Het centrum van het sociale leven in Buenos Aires zijn en blijven de grand cafés. En de moeder van alle grand cafés hier is Tortoni op de Avenida de Mayo. Tortoni opende in 1858 en werd vrijwel onmiddellijk een trefpunt voor kunstenaars en intellectuelen. Al die jaren is er weinig veranderd. Behalve dat aan de muren steeds meer foto’s kwamen te hangen van de beroemdheden van over de hele wereld die hier uren sleten, en steeds meer kunstwerken van artiesten die hier een tweede thuis vonden. In 1926 werd de Pena del Tortoni gesticht, een kunstkring die zeventien jaar zou blijven bestaan. Borges, Federico Garcia Lorca, Carlos Gardel, Luigi Pirandello waren er lid. Ook Alfonsina Storni, de dichteres die zich op een dramatische manier van het leven beroofde door in de Rio de la Plata te springen, en dat het volk kond deed via een gedicht dat ze net daarvoor bezorgde aan de krant La Nación. Kan het Argentijnser?

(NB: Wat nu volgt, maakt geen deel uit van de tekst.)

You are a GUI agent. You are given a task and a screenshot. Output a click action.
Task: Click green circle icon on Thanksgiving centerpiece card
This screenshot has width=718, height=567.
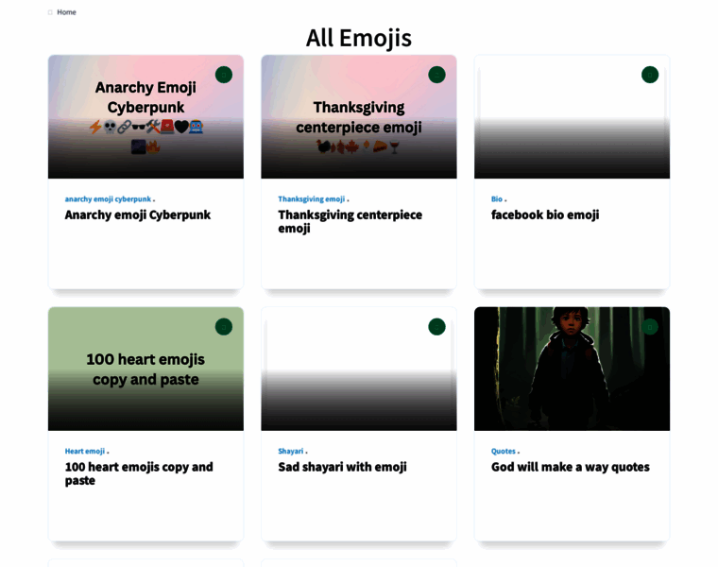click(x=436, y=75)
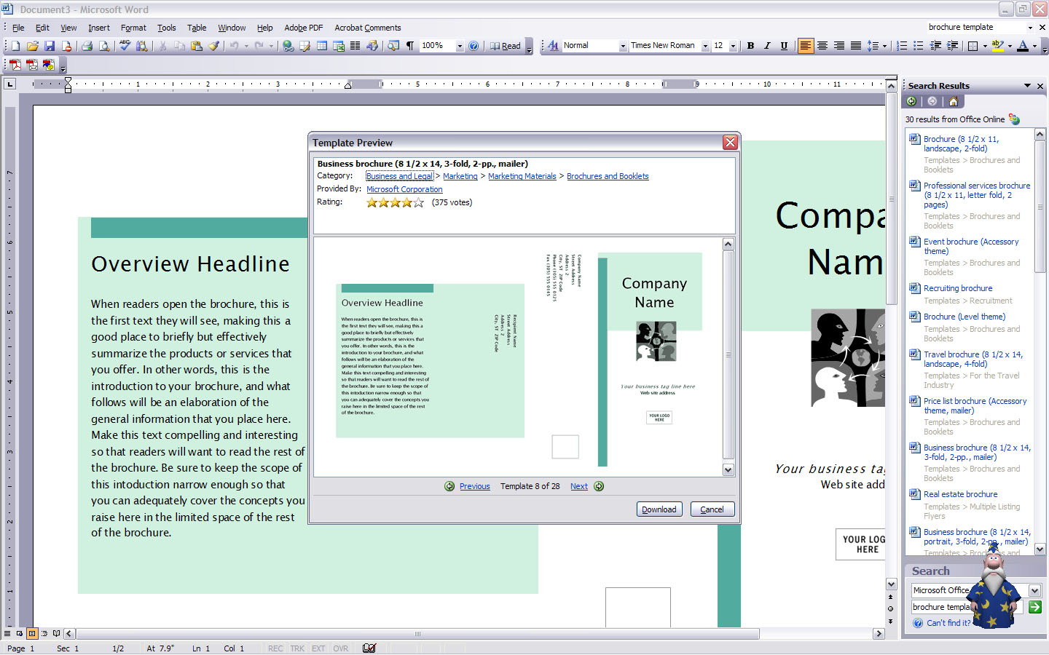Toggle Bold formatting
The image size is (1049, 655).
point(750,46)
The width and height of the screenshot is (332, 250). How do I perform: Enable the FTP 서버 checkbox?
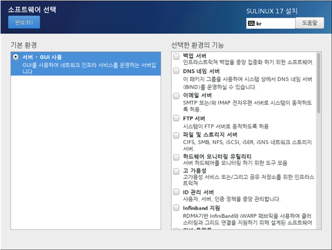(176, 118)
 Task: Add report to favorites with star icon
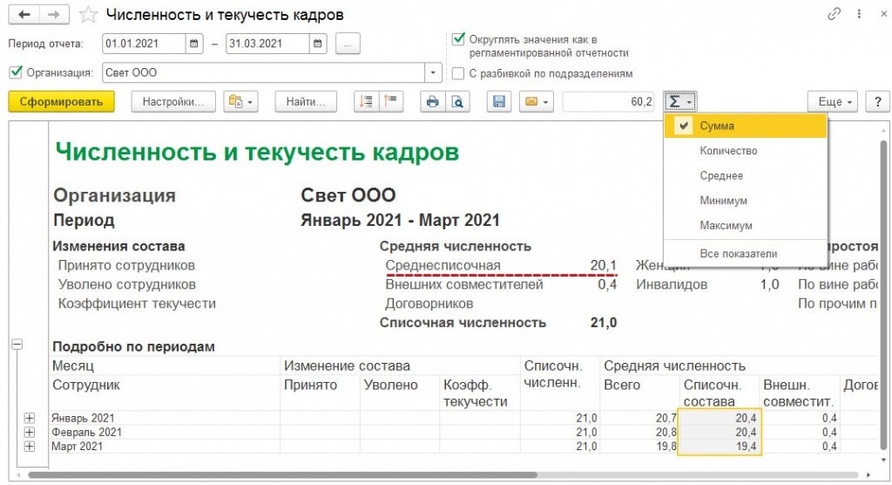click(x=87, y=15)
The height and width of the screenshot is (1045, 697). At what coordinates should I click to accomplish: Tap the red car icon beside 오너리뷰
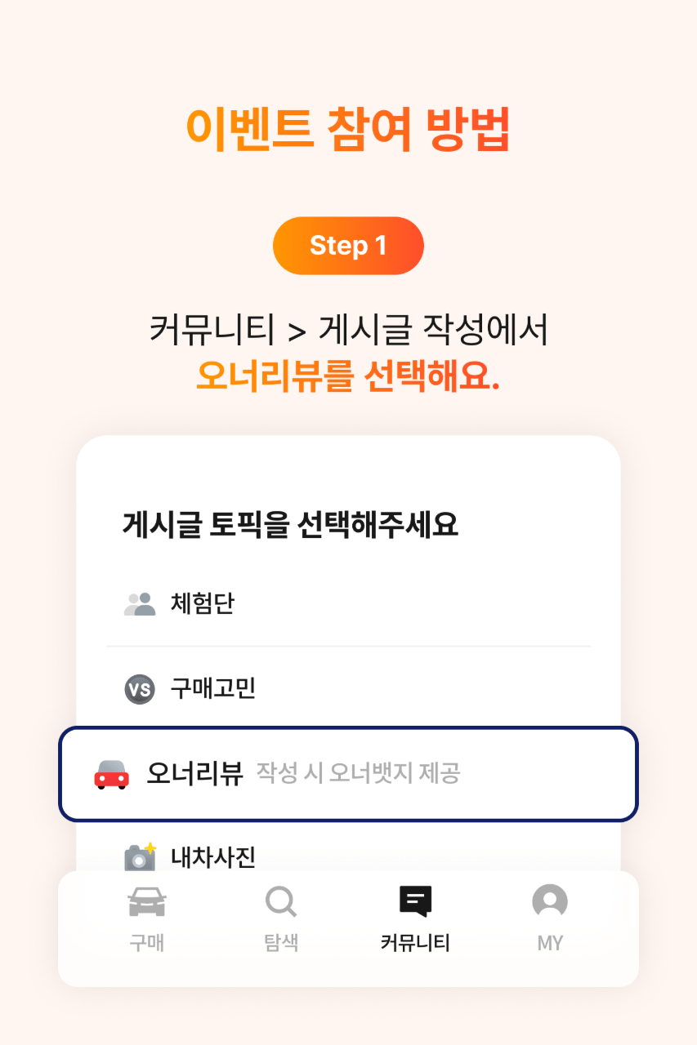[x=112, y=774]
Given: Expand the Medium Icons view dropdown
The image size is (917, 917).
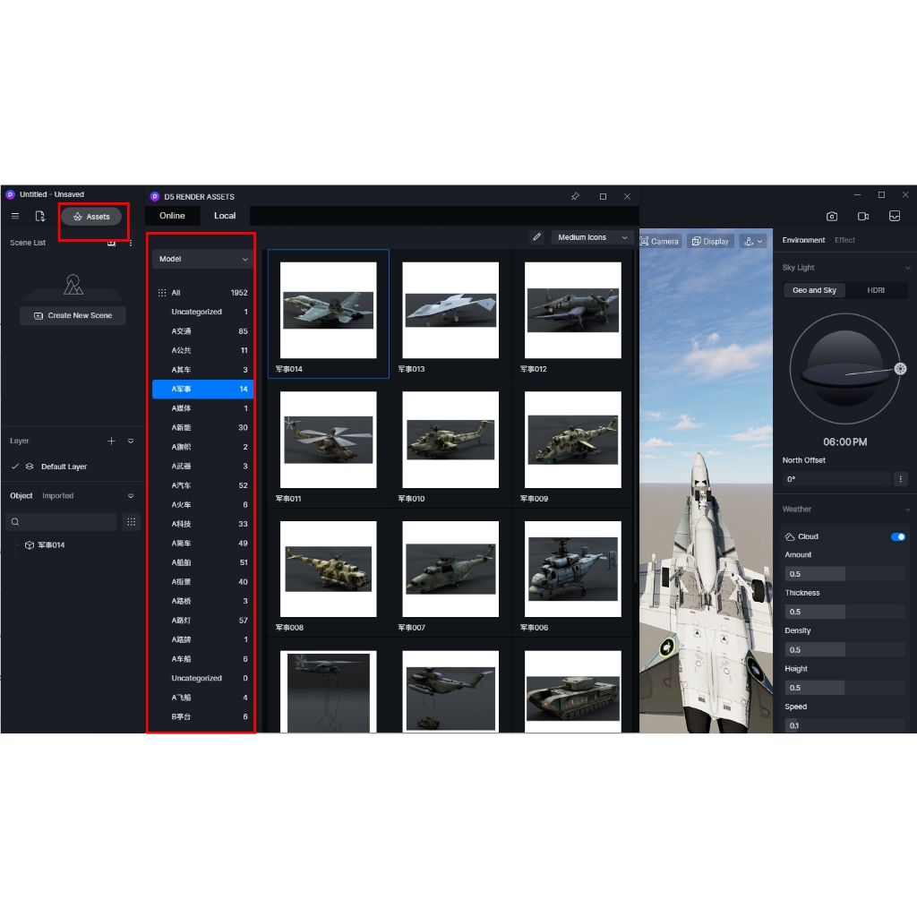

In Tortoni is trouwens ook de zetel van de vereniging die probeert de Avenida de Mayo als historisch geheel te bewaren. Een van de schitterendste gebouwen is de vroegere zetel van de krant La Prensa, vlak bij de Plaza de Mayo, waar nu de administratie voor cultuur van de stad gevestigd is. Vlakbij het parlement ligt een ander historisch grand café, El Molino, op dit moment gesloten voor restauratie. Men noemt het wel eens het échte parlement van Argentinië. In tijden dat de democratie monddood was, bleef El Molino de verzamelplaats van politici die oppositie probeerden te voeren.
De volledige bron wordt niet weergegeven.